Agents of S.H.I.E.L.D. Episode 2.3 Recap

 

Don’t you just love tanker ships for action scene settings? It’s a giant boat with everything a director needs: a dank, dark underbelly crawling with pipes and hidden corners; a cavernous, metallic construction perfect for ricocheting gunshots off of; and a multi-levelled deck perfect for your outdoors-y shots and a sniper to loom over his or her targets with aplomb.
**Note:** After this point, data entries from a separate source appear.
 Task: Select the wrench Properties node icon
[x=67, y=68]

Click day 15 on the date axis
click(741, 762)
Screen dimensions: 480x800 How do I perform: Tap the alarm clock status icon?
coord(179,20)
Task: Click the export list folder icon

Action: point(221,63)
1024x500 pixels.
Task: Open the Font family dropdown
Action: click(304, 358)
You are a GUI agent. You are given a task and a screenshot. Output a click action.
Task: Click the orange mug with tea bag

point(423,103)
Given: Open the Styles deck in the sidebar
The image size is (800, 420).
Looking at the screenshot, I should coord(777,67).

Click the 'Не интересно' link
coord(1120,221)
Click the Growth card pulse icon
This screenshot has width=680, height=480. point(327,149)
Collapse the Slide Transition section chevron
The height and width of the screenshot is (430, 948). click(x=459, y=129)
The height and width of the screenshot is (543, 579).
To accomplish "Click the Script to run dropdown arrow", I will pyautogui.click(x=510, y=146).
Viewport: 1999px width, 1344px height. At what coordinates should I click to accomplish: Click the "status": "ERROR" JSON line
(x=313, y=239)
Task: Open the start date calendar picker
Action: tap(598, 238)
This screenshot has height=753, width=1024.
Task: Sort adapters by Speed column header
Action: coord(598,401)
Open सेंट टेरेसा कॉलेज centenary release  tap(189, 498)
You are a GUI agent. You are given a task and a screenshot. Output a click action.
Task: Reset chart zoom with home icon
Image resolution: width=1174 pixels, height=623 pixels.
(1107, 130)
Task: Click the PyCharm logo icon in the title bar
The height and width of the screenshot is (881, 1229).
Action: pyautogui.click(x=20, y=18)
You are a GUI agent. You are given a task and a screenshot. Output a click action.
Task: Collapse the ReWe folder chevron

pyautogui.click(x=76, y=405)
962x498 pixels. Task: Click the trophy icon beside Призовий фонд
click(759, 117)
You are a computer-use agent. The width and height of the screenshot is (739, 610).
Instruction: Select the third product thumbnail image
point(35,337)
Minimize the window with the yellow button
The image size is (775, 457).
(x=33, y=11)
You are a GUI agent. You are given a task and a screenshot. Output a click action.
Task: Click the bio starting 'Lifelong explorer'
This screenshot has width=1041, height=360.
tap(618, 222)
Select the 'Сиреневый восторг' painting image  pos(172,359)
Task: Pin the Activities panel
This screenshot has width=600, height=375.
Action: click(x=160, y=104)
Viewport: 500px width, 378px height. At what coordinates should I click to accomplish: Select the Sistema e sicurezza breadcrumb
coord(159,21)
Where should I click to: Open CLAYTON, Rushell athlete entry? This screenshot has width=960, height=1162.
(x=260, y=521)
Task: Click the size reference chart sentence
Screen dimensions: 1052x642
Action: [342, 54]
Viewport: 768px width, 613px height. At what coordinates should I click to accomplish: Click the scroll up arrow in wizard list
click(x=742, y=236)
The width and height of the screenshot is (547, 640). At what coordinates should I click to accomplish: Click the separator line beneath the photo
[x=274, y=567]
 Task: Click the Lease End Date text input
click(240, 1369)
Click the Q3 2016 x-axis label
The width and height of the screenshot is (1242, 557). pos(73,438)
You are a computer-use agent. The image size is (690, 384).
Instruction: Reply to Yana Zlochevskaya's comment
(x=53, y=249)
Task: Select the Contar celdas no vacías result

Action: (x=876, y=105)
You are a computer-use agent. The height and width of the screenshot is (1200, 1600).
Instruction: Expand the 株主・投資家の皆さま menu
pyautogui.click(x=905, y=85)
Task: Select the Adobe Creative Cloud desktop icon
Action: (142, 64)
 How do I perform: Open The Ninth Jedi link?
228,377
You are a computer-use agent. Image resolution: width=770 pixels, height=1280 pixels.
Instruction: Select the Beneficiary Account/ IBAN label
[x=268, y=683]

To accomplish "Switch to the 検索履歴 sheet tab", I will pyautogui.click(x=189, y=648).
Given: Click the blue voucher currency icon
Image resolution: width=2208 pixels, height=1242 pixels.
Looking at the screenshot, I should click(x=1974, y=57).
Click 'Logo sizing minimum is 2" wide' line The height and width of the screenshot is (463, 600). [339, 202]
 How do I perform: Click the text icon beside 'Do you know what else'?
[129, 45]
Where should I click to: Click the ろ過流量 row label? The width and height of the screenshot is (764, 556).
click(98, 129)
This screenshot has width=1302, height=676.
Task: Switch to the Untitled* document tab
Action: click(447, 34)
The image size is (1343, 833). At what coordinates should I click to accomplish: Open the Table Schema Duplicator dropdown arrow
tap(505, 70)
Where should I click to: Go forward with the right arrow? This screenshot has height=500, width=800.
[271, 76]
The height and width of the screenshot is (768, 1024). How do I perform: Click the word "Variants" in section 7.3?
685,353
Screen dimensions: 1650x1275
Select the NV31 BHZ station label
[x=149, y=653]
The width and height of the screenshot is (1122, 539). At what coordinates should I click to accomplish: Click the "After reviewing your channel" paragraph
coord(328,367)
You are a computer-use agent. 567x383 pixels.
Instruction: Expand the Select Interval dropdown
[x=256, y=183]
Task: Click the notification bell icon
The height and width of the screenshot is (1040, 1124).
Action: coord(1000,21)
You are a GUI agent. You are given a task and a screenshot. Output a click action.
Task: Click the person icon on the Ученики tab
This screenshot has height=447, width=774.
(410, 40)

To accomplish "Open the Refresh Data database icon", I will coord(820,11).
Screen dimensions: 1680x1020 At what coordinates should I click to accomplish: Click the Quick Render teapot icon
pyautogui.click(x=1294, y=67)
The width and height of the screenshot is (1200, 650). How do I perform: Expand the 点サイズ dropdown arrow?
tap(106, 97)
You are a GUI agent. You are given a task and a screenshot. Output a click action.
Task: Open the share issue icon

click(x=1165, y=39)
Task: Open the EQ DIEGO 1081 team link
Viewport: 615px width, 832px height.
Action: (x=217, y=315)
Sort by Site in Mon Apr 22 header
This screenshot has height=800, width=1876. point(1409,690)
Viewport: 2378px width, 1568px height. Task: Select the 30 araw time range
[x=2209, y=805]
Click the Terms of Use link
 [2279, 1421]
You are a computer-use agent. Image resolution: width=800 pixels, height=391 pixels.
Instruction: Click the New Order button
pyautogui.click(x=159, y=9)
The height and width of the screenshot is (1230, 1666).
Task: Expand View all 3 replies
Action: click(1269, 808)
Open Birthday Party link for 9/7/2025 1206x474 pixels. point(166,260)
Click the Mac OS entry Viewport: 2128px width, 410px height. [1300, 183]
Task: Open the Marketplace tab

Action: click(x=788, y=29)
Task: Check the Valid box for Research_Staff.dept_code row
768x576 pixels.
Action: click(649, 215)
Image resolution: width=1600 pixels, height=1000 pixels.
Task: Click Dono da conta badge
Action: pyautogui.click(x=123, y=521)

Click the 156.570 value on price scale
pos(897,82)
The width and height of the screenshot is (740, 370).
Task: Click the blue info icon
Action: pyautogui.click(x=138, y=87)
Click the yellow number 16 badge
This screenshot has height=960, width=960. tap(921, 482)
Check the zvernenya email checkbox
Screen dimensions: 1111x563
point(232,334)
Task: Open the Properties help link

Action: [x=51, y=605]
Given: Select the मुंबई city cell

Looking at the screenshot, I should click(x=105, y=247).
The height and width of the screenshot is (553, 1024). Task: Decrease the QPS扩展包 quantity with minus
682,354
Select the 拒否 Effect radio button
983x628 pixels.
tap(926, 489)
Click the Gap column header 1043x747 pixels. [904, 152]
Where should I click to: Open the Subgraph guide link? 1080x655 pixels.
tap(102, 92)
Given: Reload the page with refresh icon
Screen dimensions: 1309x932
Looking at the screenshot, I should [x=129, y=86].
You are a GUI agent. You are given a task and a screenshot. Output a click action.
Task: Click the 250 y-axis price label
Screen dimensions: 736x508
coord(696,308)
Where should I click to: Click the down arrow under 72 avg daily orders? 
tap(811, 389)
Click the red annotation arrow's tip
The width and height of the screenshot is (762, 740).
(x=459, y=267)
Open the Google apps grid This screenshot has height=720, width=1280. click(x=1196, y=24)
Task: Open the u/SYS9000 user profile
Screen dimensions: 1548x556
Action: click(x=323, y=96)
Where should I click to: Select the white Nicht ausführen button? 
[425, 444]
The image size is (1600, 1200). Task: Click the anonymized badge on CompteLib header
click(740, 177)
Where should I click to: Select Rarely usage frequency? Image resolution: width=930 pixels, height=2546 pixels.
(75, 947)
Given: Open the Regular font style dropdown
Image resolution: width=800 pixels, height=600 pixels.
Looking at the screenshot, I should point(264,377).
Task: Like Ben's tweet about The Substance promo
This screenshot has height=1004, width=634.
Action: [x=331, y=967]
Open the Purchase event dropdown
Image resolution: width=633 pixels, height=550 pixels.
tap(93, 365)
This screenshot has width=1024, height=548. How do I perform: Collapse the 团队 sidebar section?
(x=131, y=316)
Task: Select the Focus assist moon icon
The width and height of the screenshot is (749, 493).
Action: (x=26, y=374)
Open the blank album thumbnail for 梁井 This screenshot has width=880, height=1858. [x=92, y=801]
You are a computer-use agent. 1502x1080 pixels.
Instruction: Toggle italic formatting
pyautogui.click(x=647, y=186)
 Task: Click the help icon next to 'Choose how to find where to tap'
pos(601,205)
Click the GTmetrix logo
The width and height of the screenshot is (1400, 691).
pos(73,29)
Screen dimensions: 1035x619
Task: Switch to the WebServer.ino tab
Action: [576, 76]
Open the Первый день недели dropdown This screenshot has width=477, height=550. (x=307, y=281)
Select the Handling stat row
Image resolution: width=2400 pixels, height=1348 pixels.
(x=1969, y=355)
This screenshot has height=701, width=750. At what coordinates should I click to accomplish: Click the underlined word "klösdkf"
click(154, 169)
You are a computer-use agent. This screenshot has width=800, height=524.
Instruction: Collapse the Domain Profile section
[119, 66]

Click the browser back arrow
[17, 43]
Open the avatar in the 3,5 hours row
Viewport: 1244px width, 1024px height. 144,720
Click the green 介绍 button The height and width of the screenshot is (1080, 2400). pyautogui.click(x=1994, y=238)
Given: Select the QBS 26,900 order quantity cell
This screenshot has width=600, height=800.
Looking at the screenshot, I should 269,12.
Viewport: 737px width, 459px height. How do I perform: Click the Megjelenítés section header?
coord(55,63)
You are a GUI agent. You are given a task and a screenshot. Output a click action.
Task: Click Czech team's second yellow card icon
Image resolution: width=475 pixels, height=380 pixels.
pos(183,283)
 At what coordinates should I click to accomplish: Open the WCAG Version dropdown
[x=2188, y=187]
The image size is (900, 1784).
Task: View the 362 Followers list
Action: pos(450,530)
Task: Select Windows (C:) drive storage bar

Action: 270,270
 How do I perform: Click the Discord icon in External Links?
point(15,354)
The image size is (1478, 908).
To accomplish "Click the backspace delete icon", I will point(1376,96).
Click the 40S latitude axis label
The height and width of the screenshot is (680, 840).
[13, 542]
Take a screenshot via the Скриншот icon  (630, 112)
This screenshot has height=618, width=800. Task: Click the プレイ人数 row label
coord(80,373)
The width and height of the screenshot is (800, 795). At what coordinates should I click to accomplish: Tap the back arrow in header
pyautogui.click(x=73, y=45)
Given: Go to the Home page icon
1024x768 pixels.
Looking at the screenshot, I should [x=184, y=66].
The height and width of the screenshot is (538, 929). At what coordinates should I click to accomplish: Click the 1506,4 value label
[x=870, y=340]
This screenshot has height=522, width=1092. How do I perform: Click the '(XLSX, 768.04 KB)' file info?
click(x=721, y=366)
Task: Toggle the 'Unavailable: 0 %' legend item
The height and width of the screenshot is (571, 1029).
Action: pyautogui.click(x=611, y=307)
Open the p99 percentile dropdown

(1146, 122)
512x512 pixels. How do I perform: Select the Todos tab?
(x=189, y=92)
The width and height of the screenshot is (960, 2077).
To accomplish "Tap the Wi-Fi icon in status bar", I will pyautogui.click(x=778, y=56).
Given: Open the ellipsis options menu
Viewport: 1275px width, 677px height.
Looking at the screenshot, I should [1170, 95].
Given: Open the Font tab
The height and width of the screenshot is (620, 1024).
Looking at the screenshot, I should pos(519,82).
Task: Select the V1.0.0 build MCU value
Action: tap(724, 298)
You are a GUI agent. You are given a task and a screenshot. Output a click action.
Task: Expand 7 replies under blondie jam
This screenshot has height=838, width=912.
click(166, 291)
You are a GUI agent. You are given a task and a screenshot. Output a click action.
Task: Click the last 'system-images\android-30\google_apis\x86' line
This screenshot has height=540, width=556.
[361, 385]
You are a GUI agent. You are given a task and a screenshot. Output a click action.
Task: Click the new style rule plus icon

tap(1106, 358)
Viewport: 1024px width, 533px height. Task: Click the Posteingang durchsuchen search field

The evergreen (well, ever-rusty gunmetal) backdrop is where we spent much of “Making Friends and Influencing People,” which features Donald Gill, the tortured science student comics fans will know as Blizzard. Having developed the ability to turn objects (and people) into ice via sub-par visual effects last year, Gill has upped his game and takes a stand by freezing solid a tanker to its mooring in Morocco, North Africa (we know where he is because of a single fancy tea shop earlier in the episode).

Both HYDRA and S.H.I.E.L.D. are after Gill (Dylan Minnette) because his powers can be both incredibly useful and extremely dangerous, depending on whose side he’s on. It’s a good use of what might ostensibly be a villain-of-the-week episode, especially since we’ve seen Gill last season, and his progression from a student struggling to find friends to a paranoid killer has a bit more gravitas knowing what he’s been through.

It’s a shame, then, that Minette, despite his affinity with ice, is given completely wooden lines to work with. “I’m done hiding. It’s time HYDRA learned once and for all: I’m not interested. I’m not afraid. *flash-freezes a guy* I’m pissed off.” He sounds like an Avengers supervillain written in the 1960s, and that’s not a good thing.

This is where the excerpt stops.